There is also a good chance, since the engine is quite young, that you won't need a full rebuild. Remove the carb bowl, make certain the flat needle is not stuck (common), spray EVERYTHING inside with 1/2 can of carb cleaner, fill the bowl with gas, and reassemble.


----------



## GaryHLucas (Mar 24, 2008)

I have never worked on a Honda outboard. It will be interesting to know if they are anything like a Honda lawnmower engine. It took exactly one wrench, a 10mm to take off the cowling, remove and completely disassemble the carb! Beautiful way to build something. I tried to emulate that concept in machines I used to build for commercial greenhouses, needed just two wrenches.

Gary H. Lucas


----------



## MtHopeBay (Jul 10, 2008)

*make sure you have to*

an important lesson I learned in small engine repair school (associate of science degree) was make sure the problem is really the carb before you work on it or you'll have two problems: the original one and the carb. Are you sure that the reason the engine won't start is the gunked up carb? If you haven't had the carb apart, how do you know it's gunked up?

If you haven't worked on carburetors or had some training in it, don't.

Mike


----------



## SailingWebGuy (May 5, 2010)

My carb was pretty gunked up. I removed the flame arrester and could see the varnish inside. Soaked it in gas for about a week and it seems to have removed most of it. I did the same thing with my fuel pump. When I first inspected it, it would not push any fuel through. I soaked it and now it pumps nicely. I haven't yet reinstalled the two to see if they're working properly.

This is kind of a half assed fix and I know it will bother me if I don't get it rebuilt or replaced as new. I originally plopped em both in gas and tabled them to be taken care of later while I rebuilt the rest of the engine. But after seeing the once frozen up fuel pump now squirting out generous amounts of gas, I kinda have a feeling that they'll both work when I reinstall them (maybe I'll get lucky).


----------



## dabnis (Jul 29, 2007)

Had the same problem with a Honda 2 HP. Before ripping it apart
you might try mixing up a 50% mixture of gas & Berryman's B-12
fuel additive and with the choke on pull it through many times. If It
doesn't start let it set for a few days and try again. If it works you are
home free, if not disassembly is needed. Also check the filter if there is one.
Be careful with the B-12, it can melt paint and some plastics. Ongoing
use of B-12 per the instructions may help prevent future problems, it
has worked for me for many years.

Dabnis


----------



## MtHopeBay (Jul 10, 2008)

Dabnis has good advise and you haven't done anything wrong.

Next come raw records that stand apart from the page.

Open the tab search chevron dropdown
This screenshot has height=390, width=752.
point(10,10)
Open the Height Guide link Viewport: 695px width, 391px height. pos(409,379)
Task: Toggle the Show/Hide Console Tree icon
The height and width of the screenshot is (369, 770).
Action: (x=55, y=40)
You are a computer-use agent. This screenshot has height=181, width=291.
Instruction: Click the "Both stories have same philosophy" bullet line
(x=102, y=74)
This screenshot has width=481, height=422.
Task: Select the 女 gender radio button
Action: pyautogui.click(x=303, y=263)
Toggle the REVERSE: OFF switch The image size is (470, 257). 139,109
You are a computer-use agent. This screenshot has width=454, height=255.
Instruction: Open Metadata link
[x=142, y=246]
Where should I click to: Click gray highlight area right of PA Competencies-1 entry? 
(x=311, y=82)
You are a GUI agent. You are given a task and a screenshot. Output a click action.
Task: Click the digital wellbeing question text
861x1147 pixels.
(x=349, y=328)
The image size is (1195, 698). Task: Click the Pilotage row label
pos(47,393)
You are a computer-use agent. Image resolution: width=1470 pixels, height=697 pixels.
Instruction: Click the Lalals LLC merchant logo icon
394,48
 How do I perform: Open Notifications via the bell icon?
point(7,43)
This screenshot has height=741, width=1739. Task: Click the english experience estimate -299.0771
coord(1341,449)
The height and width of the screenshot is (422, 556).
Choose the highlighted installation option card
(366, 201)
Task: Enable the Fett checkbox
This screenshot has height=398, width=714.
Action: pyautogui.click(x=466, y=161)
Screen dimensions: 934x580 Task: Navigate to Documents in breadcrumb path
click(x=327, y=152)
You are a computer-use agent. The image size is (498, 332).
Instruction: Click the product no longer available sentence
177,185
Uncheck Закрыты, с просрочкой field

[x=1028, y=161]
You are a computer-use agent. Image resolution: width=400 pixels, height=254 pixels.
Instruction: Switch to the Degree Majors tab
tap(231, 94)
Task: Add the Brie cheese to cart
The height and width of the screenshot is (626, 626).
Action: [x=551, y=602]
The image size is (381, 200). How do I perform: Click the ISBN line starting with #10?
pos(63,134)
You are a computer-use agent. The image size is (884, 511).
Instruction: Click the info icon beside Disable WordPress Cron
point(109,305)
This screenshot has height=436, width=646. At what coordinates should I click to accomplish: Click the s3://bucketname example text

I would also suggest spraying carb cleaner into the air intake while turning it over with the spark plug out and isolated so it doesn't spark and blow you up.

There are little metering jets and air passages in the carb that are the most likely places to get "gunked up". Dabnis suggestion would get the fuel jets and the cleaner in the air intake would get the air metering passages.

When you put things back together, use new gaskets and make sure all surfaces are clean.
Mike


----------